Le 11 novembre 1918, alors que le Maréchal Foch, généralissime des armées alliées, signe enfin l’armistice avec l’Allemagne à Rethondes, on peut imaginer le climat d’apaisement et d’immense joie qui règne alors dans la demeure familiale de R. Bazin aux Rangeardières – comme dans toutes les familles à nouveau réunies – . Enfin, la paix retrouvée ! C’est là que R. Bazin recevra Ferdinand Foch, avec lequel il aura des liens amicaux et réguliers. Il partage avec lui, tout au long de la décennie 1920-1930, ses réflexions sur les ambigüités évidentes des traités de paix, signés à Versailles en 1919, avec 28 Etats et la SDN. Au cours de cette période, R. Bazin publie encore plusieurs ouvrages, profondément marqués par les conséquences de la guerre : « Charles de Foucauld 1921, Il était quatre petits-enfants 1922, Baltus le Lorrain 1926 et Magnificat 1931 ».

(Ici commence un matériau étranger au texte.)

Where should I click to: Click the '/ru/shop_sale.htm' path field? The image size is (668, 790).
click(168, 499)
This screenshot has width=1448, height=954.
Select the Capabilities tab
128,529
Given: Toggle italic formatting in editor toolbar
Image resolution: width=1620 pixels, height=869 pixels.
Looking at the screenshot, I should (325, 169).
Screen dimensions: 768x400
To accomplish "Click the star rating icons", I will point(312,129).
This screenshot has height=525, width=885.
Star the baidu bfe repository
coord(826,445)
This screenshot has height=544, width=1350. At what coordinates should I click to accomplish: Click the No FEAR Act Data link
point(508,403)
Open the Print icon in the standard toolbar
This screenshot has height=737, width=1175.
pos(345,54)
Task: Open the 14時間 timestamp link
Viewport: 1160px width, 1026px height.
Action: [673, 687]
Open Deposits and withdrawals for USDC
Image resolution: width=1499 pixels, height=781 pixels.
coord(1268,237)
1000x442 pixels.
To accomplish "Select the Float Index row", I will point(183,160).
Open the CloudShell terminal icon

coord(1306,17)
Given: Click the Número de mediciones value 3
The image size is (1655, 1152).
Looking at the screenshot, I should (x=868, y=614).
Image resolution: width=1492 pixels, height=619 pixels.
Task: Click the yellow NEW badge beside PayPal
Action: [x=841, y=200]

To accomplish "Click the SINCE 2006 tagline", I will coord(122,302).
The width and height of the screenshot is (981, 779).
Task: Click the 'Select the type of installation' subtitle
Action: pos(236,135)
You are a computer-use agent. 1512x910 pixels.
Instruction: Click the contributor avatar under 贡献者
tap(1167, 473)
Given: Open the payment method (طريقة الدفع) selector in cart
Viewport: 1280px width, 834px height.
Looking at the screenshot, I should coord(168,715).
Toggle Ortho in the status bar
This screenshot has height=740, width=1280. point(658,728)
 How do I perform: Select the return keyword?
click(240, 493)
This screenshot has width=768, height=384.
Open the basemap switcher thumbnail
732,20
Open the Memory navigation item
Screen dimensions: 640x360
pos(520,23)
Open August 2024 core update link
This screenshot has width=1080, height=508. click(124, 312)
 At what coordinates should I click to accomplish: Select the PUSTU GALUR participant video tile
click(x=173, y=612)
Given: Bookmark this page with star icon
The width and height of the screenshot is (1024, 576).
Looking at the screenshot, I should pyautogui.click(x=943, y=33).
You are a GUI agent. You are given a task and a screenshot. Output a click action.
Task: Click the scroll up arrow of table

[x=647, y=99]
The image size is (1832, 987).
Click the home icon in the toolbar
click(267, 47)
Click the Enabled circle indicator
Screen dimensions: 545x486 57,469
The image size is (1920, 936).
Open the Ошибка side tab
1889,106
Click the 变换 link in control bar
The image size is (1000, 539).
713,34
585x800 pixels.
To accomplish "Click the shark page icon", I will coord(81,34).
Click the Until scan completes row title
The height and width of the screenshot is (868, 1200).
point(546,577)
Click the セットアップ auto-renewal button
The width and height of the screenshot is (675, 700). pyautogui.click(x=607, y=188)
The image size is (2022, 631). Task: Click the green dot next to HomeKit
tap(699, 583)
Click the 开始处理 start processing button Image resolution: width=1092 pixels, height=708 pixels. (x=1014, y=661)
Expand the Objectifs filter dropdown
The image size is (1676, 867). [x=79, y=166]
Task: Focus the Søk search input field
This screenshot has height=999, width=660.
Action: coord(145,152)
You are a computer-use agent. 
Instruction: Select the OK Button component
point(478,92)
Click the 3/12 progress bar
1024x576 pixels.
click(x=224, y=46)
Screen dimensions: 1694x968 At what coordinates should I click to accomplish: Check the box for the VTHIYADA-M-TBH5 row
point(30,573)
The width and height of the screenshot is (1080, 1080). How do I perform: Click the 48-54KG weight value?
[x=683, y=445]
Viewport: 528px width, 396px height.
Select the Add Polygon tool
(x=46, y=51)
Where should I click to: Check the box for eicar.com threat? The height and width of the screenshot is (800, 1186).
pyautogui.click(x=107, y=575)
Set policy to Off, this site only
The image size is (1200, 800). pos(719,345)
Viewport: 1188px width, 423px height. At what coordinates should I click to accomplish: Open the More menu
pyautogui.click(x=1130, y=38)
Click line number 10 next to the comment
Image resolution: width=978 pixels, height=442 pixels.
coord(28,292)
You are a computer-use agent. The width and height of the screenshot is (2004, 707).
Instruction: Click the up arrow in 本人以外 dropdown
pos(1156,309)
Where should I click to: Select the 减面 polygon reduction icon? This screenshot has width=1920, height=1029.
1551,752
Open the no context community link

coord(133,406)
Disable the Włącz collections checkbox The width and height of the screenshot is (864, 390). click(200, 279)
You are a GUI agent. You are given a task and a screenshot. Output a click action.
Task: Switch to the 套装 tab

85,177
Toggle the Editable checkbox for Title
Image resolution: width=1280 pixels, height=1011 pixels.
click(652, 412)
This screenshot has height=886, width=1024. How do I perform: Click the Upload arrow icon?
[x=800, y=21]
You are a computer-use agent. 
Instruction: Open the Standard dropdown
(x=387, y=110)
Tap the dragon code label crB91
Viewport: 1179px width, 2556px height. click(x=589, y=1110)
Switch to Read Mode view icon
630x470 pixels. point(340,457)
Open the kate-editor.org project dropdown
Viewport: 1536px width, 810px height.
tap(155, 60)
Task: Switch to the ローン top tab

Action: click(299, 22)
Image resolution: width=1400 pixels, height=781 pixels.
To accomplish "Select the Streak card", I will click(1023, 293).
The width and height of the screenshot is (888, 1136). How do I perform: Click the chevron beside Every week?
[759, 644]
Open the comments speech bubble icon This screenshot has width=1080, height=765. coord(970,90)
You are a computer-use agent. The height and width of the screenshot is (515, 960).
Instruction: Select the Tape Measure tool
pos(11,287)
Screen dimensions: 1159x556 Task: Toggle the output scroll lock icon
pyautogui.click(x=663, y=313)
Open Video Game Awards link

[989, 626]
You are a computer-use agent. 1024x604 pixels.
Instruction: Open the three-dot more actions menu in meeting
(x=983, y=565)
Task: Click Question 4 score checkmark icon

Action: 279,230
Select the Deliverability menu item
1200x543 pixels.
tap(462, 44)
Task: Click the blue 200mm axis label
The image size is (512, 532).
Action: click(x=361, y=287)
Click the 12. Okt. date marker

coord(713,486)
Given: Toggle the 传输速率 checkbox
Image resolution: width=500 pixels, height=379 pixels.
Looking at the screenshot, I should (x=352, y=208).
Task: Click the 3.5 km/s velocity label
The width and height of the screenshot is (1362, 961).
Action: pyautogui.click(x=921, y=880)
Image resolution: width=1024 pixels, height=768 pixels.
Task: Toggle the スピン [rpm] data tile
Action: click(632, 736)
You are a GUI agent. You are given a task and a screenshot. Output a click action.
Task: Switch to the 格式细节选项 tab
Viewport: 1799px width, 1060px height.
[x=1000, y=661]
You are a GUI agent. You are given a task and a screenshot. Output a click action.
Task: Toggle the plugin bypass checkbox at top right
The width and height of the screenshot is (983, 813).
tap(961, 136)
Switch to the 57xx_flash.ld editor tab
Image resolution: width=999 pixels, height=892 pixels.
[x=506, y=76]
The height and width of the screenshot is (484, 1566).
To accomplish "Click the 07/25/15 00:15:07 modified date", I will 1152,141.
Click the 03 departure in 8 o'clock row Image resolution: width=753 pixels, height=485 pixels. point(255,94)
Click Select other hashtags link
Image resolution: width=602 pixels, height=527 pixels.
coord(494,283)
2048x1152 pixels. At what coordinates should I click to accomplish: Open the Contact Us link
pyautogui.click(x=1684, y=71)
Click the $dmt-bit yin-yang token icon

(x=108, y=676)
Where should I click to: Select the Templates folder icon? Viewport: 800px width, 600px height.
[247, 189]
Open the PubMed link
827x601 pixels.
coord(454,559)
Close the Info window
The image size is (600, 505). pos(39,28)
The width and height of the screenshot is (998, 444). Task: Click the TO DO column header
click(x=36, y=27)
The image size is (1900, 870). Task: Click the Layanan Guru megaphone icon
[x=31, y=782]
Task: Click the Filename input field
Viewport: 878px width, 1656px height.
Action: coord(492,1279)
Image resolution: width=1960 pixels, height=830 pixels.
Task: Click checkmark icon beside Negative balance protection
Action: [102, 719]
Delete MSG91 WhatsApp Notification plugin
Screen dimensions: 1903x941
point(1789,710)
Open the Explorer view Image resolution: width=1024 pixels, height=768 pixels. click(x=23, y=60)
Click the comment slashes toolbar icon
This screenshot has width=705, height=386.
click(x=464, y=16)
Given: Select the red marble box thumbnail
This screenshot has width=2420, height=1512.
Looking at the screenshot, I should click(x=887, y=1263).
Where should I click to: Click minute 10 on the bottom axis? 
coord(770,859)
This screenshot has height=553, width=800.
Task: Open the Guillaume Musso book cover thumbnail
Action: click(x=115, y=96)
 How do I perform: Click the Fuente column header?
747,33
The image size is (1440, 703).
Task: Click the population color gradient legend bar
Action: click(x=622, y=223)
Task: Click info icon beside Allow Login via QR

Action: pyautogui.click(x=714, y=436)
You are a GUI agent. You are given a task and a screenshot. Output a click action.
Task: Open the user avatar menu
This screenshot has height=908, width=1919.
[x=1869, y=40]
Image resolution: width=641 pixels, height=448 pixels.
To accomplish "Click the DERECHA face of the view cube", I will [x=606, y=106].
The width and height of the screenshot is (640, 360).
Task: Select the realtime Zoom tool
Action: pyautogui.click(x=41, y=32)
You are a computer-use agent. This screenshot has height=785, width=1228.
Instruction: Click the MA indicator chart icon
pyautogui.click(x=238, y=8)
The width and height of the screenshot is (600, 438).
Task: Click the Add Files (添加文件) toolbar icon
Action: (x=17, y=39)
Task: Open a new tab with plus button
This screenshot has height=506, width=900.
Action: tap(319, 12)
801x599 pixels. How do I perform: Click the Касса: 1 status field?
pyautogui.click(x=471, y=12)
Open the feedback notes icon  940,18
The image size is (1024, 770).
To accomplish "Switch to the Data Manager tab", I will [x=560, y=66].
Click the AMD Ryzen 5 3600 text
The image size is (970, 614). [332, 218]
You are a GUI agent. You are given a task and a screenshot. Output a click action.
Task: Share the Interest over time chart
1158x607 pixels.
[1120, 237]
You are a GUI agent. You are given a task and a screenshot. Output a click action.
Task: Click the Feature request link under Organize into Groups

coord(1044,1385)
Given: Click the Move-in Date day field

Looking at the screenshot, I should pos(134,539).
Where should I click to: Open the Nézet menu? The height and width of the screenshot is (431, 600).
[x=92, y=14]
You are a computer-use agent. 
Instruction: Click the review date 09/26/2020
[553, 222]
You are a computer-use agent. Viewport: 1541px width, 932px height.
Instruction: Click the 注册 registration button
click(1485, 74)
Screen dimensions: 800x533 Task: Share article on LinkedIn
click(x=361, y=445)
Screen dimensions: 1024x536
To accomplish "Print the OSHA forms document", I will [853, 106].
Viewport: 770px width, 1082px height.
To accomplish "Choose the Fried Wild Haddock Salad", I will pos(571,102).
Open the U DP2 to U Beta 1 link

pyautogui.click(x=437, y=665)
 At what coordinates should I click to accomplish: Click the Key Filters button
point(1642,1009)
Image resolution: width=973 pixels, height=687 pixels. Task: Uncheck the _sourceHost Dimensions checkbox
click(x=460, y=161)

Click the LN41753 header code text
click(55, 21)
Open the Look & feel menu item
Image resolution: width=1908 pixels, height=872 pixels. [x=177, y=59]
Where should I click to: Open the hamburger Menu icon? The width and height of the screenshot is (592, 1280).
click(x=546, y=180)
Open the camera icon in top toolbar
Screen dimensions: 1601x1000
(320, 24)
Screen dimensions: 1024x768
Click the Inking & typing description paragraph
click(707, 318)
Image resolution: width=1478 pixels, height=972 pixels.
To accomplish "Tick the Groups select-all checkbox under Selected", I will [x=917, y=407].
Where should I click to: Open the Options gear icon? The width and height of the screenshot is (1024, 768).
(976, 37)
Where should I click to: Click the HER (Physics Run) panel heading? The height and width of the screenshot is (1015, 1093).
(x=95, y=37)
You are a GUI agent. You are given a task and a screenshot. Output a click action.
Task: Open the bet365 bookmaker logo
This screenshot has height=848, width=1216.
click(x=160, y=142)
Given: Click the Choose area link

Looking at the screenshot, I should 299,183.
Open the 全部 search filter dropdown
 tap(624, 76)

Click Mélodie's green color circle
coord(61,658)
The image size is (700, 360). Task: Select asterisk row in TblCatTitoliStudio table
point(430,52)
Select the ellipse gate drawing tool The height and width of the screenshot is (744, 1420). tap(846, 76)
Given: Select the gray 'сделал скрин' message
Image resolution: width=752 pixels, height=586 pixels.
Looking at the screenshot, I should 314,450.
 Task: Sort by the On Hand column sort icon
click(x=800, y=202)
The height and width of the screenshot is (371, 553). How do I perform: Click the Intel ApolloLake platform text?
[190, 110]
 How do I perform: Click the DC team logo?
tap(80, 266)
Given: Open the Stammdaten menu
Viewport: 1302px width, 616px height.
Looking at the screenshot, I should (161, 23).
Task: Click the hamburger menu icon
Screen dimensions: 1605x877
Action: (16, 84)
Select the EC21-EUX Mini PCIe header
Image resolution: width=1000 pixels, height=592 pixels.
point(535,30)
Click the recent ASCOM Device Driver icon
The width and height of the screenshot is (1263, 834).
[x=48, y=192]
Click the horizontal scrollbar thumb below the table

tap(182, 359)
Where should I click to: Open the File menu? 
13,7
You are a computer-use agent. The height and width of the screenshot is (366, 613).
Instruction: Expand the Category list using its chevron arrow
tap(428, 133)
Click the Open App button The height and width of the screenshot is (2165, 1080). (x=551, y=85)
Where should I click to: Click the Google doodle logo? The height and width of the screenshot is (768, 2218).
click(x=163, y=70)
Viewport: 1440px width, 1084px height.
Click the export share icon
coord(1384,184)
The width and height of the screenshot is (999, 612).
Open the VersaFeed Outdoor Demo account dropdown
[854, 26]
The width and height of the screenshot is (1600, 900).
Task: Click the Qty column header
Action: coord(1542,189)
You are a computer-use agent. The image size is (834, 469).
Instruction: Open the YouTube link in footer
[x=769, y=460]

En relisant les ouvrages, évoqués ci-dessus, on peut mesurer l’intensité et la permanence de l’attachement de l’académicien à son pays, à la terre des pères, à la « Douce France » ; livre dans lequel il écrivait, juste trois ans avant la guerre : « Il est nécessaire aujourd’hui de montrer aux Français pourquoi nous devons aimer la France et ne jamais désespérer d’elle…La France est appelée douce à cause de sa courtoisie, de sa finesse et de son cœur joyeux…Mais la Douceur n’est pas faible, elle n’est pas timide. La Douceur est forte. La Douceur est armée pour la justice et pour la paix. Elle ne fait pas d’inutiles moulinets avec son épée, mais elle en a une le long de son flanc, et elle en tient la garde dans sa paume solide et calme. Sans elle, il n’y a que violence ».
Ces récits du temps de la guerre nous parlent toujours aujourd’hui. Même si ces lignes sont écrites dans le contexte historique d’il y a un siècle, elles ne cessent d’étonner par la justesse de leur discernement, et par leur vif intérêt pour l’époque actuelle.
Le 12 août 2015
Jacques Richou*
*Officier général, arrière-petit-fils de l’auteur, il a créé l’association des amis de R. Bazin en 2007.